**Exercise input:**
-*-*-
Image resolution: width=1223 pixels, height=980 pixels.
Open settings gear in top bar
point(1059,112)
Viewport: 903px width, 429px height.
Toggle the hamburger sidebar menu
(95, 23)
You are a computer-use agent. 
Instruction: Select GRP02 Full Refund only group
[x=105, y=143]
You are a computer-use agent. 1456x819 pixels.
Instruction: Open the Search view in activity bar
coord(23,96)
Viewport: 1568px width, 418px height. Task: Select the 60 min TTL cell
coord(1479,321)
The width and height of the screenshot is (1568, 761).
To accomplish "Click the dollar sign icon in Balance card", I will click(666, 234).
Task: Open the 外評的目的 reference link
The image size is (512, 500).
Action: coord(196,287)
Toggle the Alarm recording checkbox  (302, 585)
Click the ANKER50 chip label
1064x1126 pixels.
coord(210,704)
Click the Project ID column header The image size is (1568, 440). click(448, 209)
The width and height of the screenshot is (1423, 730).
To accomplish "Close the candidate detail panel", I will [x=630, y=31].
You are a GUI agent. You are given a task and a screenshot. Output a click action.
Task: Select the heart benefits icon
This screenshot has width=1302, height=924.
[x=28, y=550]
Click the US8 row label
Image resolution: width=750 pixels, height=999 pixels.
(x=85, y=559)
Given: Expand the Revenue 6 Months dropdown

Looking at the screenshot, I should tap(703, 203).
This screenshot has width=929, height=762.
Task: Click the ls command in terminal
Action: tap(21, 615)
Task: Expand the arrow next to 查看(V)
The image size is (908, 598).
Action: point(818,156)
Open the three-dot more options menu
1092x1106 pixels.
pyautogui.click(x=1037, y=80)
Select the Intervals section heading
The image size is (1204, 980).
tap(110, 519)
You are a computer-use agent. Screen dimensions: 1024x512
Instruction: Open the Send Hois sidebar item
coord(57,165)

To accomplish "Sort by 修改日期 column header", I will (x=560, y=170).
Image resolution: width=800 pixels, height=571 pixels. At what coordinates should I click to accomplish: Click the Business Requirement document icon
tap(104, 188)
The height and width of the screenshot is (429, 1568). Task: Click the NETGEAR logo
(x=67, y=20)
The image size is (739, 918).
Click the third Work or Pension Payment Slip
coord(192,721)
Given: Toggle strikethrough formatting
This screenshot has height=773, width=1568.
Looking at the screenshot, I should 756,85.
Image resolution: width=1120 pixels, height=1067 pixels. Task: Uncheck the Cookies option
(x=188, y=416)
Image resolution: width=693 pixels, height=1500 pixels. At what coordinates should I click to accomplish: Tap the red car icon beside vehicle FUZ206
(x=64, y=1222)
-*-*-
**Exercise details:** Copy all of the lines above word for word, with nothing changed.

**Output for this exercise:**
Image resolution: width=1223 pixels, height=980 pixels.
Open settings gear in top bar
point(1059,112)
Viewport: 903px width, 429px height.
Toggle the hamburger sidebar menu
(95, 23)
You are a computer-use agent. 
Instruction: Select GRP02 Full Refund only group
[x=105, y=143]
You are a computer-use agent. 1456x819 pixels.
Instruction: Open the Search view in activity bar
coord(23,96)
Viewport: 1568px width, 418px height. Task: Select the 60 min TTL cell
coord(1479,321)
The width and height of the screenshot is (1568, 761).
To accomplish "Click the dollar sign icon in Balance card", I will click(666, 234).
Task: Open the 外評的目的 reference link
The image size is (512, 500).
Action: coord(196,287)
Toggle the Alarm recording checkbox  (302, 585)
Click the ANKER50 chip label
1064x1126 pixels.
coord(210,704)
Click the Project ID column header The image size is (1568, 440). click(448, 209)
The width and height of the screenshot is (1423, 730).
To accomplish "Close the candidate detail panel", I will [x=630, y=31].
You are a GUI agent. You are given a task and a screenshot. Output a click action.
Task: Select the heart benefits icon
This screenshot has width=1302, height=924.
[x=28, y=550]
Click the US8 row label
Image resolution: width=750 pixels, height=999 pixels.
(x=85, y=559)
Given: Expand the Revenue 6 Months dropdown

Looking at the screenshot, I should tap(703, 203).
This screenshot has width=929, height=762.
Task: Click the ls command in terminal
Action: tap(21, 615)
Task: Expand the arrow next to 查看(V)
The image size is (908, 598).
Action: point(818,156)
Open the three-dot more options menu
1092x1106 pixels.
pyautogui.click(x=1037, y=80)
Select the Intervals section heading
The image size is (1204, 980).
tap(110, 519)
You are a computer-use agent. Screen dimensions: 1024x512
Instruction: Open the Send Hois sidebar item
coord(57,165)

To accomplish "Sort by 修改日期 column header", I will (x=560, y=170).
Image resolution: width=800 pixels, height=571 pixels. At what coordinates should I click to accomplish: Click the Business Requirement document icon
tap(104, 188)
The height and width of the screenshot is (429, 1568). Task: Click the NETGEAR logo
(x=67, y=20)
The image size is (739, 918).
Click the third Work or Pension Payment Slip
coord(192,721)
Given: Toggle strikethrough formatting
This screenshot has height=773, width=1568.
Looking at the screenshot, I should 756,85.
Image resolution: width=1120 pixels, height=1067 pixels. Task: Uncheck the Cookies option
(x=188, y=416)
Image resolution: width=693 pixels, height=1500 pixels. At what coordinates should I click to accomplish: Tap the red car icon beside vehicle FUZ206
(x=64, y=1222)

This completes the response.